Leurs médecins regardant l’étude de l’art & des observations d’Hippocrate, comme un tems perdu dans la pratique, l’exerçoient empiriquement par deux seuls remedes qui marchoient toujours de compagnie, la saignée & la purgation avec l’hellebore noir, l’une & l’autre jusqu’à l’extinction des forces. Peut-être trouverent-ils que la folie ou la phrénésie dominoit dans toutes les maladies des Athéniens, & qu’on risquoit trop à écouter la nature si étrangement viciée chez ce peuple, & à attendre d’elle quelque crise salutaire.

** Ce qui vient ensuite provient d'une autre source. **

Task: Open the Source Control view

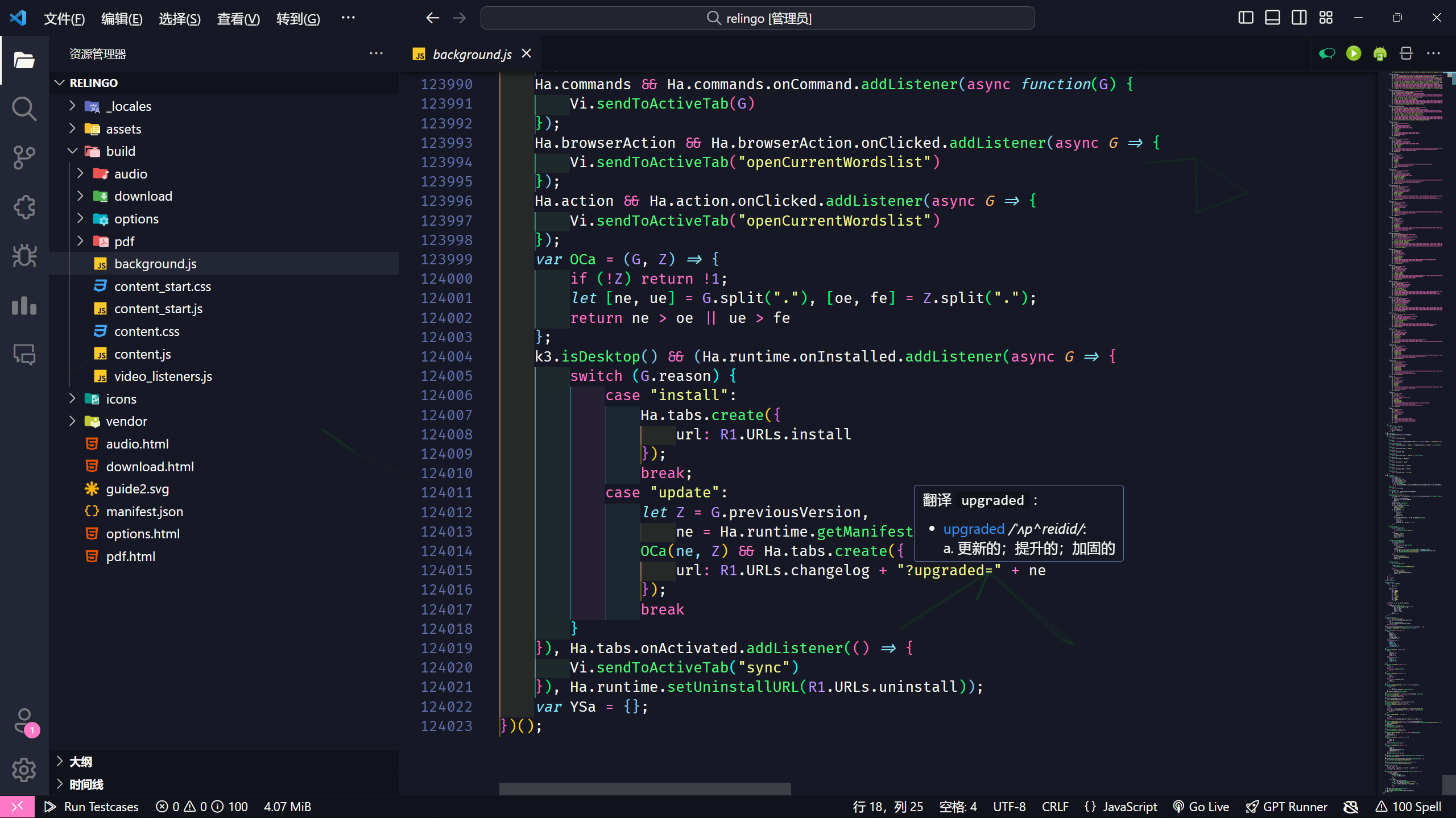Action: 24,157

Dans les portiques & les académies d’Athènes, ce n’étoit que querelles & que divisions, les uns tenant pour les Apollodoréens, les autres pour les Théodoréens ; & l’on ne sauroit croire la haine & l’animosité qui régnoient dans ces deux partis.

Uniquement occupés de questions futiles, ou entierement dissipés par les plaisirs, les Athéniens méprisoient les Sciences d’érudition, joignant une ignorance volontaire à la présomption qui leur étoit naturelle. Ils ne connoissoient rien du reste du monde, & traitoient de fables les négociations Phéniciennes. Josephe ne cite que des traits de leur ignorance & de leur vanité. Un de leurs compatriotes plein d’un juste mépris pour tant de suffisance, leur disoit : « ô Athéniens ; vous n’êtes que des enfans ; vous vivez comme des enfans ; vous parlez comme des enfans. »

Superficiels, & hors d’état de raisonner sur de grands sujets ; ils décidoient de la guerre, de la paix, & des intérêts des Grecs, comme leurs nautodices des litiges de leurs matelots avec les étrangers. Ils jugeoient des alliances qu’ils devoient former, comme de l’accouplement de leurs chiens.

Tournant tout leur esprit vers les objets frivoles & de pur agrément, Il n’est pas étonnant qu’ils entendissent moins la navigation, le pilotage, & l’agriculture, que les Tyriens & les Phéniciens. Cette derniere science étoit d’autant plus en vogue chez les fondateurs de Carthage, qu’ils habitoient un pays dont le peu de fertilité naturelle encourageoit leur industrie, pour faire circuler l’abondance dans tous les ordres de l’état, par des moissons qui payoient le laboureur avec usure, & fournissoient au trafiquant un fonds inépuisable d’échanges avec l’étranger. Ils en faisoient encore un exercice volontaire, un amusement utile, & même un objet d’étude. Ils étoient cultivateurs, comme hommes d’état & négocians. Leurs progrès dans la navigation furent grands & rapides, parce qu’ils avoient pour but d’augmenter à la fois leurs richesses personnelles, & les forces de leur état, dont le pouvoir se fondoit en partie sur l’opulence générale, & en partie sur celle de tous les sujets en particulier.

Magon, un de leurs illustres citoyens, avoit composé sur la culture des terres, un traité profond, dont la réputation s’étendit jusqu’à Rome, & Décius Silanus réussit à le traduire. Voilà cependant les hommes que les poëtes & les orateurs d’Athènes, traitoient dans leurs comédies & dans leurs harangues, de barbares, qui écorchoient la langue grecque.